Session: Game; Time*; Matchup^{#}; Score; Television; Attendance
First round – Wednesday, March 5
1: 1; 3:30 p.m.; No. 13 Minnesota vs. No. 12 Washington; 65–79; Peacock
2: 6:00 p.m.; No. 15 Rutgers vs. No. 10 Nebraska; 60–84
3: 8:30 p.m.; No. 14 Wisconsin vs. No. 11 Iowa; 54–81
Second round – Thursday, March 6
2: 4; 12:00 p.m.; No. 9 Indiana vs. No. 8 Oregon; 78–62; BTN; 7,028
5: 2:30 p.m.; No. 12 Washington vs. No. 5 Michigan; 58–66
3: 6; 6:30 p.m.; No. 10 Nebraska vs. No. 7 Illinois; 74–70
7: 9:00 p.m.; No. 11 Iowa vs. No. 6 Michigan State; 74–61
Quarterfinals – Friday, March 7
4: 8; 12:00 p.m.; No. 9 Indiana vs. No. 1 USC; 79–84; BTN; 7,352
9: 2:30 p.m.; No. 5 Michigan vs. No. 4 Maryland; 98–71
5: 10; 6:30 p.m.; No. 10 Nebraska vs. No. 2 UCLA; 74–85; 7,500
11: 9:00 p.m.; No. 11 Iowa vs. No. 3 Ohio State; 59–60
Semifinals – Saturday, March 8
6: 12; 3:00 p.m.; No. 1 USC vs. No. 5 Michigan; 82–70; BTN; 7,805
13: 5:30 p.m.; No. 2 UCLA vs. No. 3 Ohio State; 75–46
Championship – Sunday, March 9
7: 14; 4:30 p.m.; No. 1 USC vs.
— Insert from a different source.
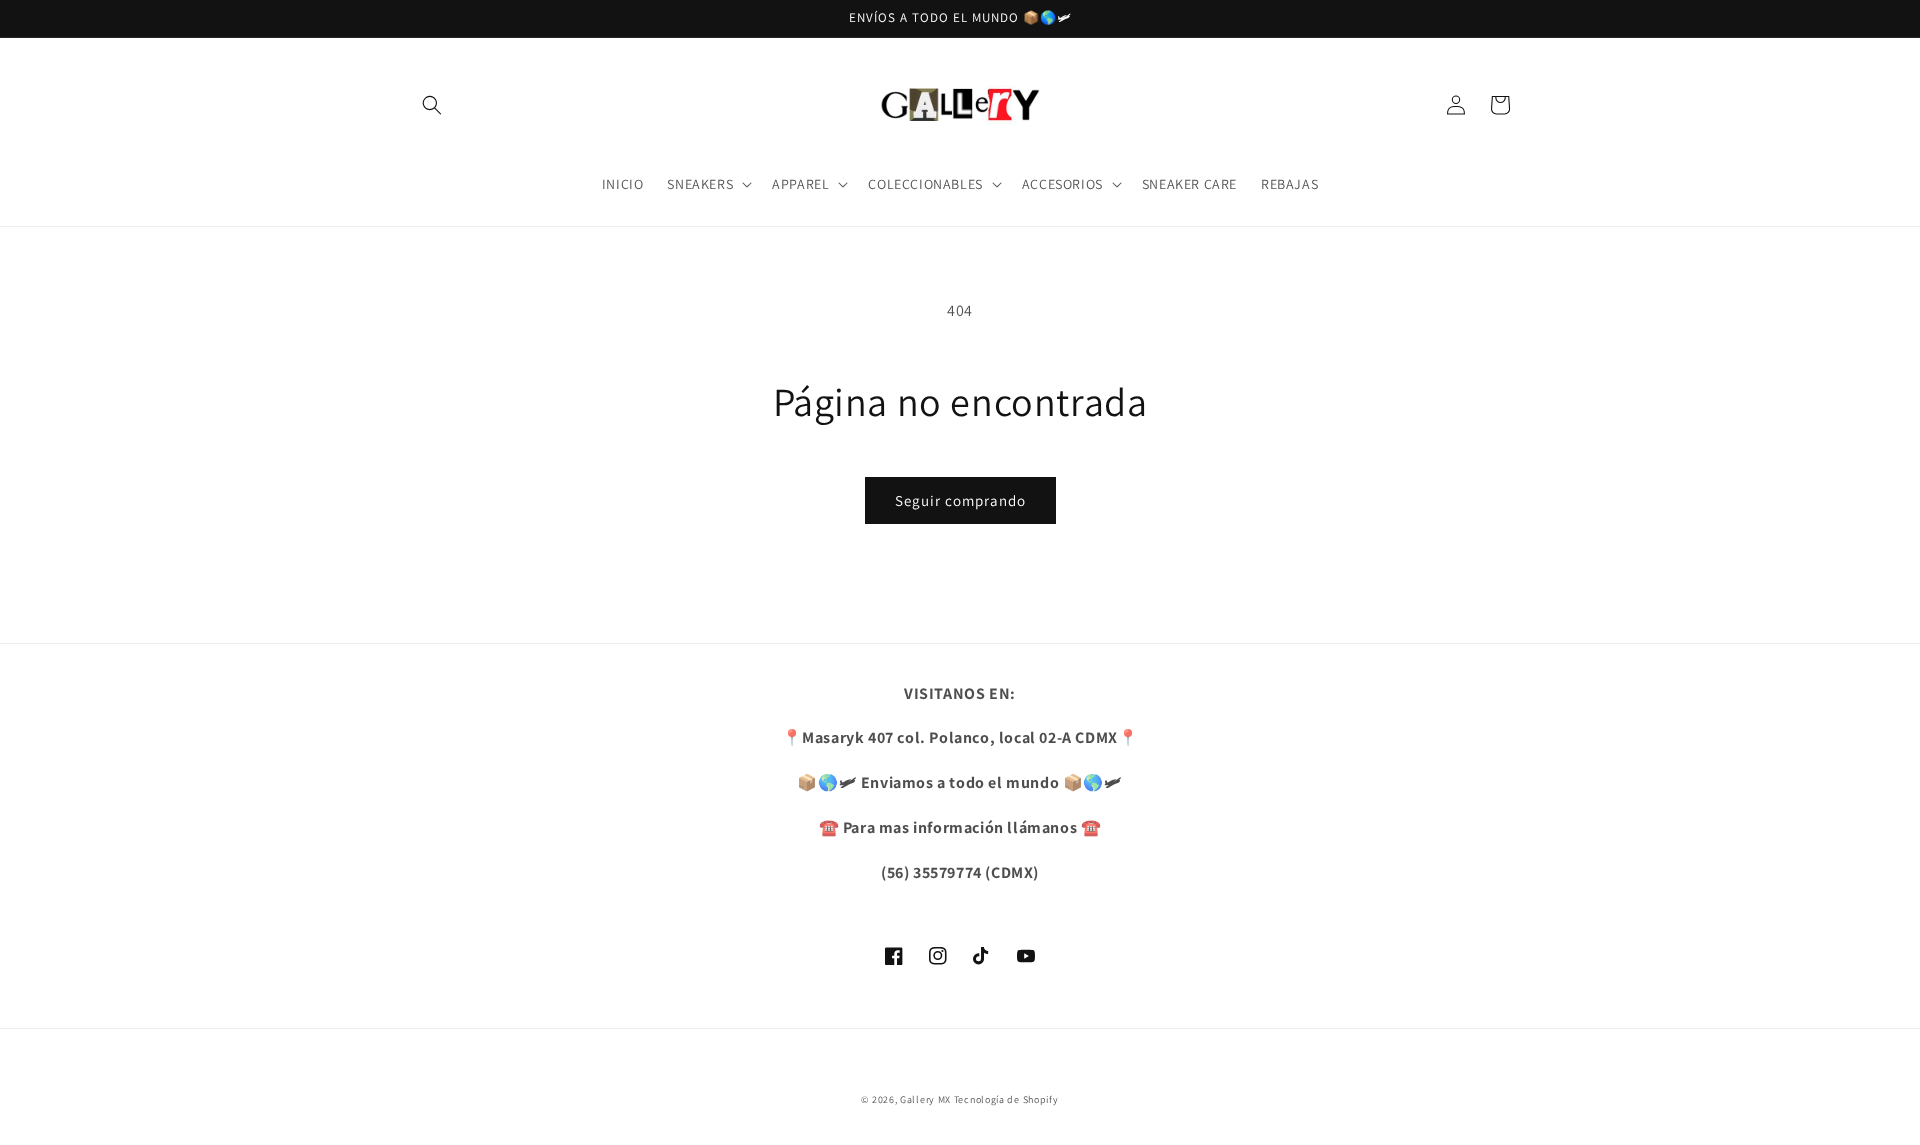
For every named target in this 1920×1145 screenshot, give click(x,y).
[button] (432, 105)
No. 2 UCLA; 67–72; CBS; 8,358

- Game times in EST through the semifinals and EDT for the championship. #Rankings denote tournament seeding.

==Bracket==

- denotes overtime period

==All-Tournament team==
- Lauren Betts, UCLA – Most Outstanding Player
- Kiki Iriafen, USC
- Lucy Olsen, Iowa
- Syla Swords, Michigan
- JuJu Watkins, USC

==Tournament notes==
- An NCAA record twelve Big Ten teams were invited to the 2025 NCAA women's basketball tournament. UCLA, USC, Ohio State, Maryland, Michigan, Iowa, Michigan State, Illinois, Indiana, Nebraska, Oregon, and Washington all received bids to the 2025 tournament. Tournament Winner UCLA was the overall No. 1 seed, and USC was the No. 4 overall seed.
- Minnesota was the sole Big Ten team invited to the 2025 Women's Basketball Invitation Tournament (WBIT). The Gophers won the 2025 WBIT.
- UCLA would regain the number 1 ranking they held before being defeated by USC for the regular season championship.
- Both USC and UCLA lost to the eventual national champion UConn Huskies.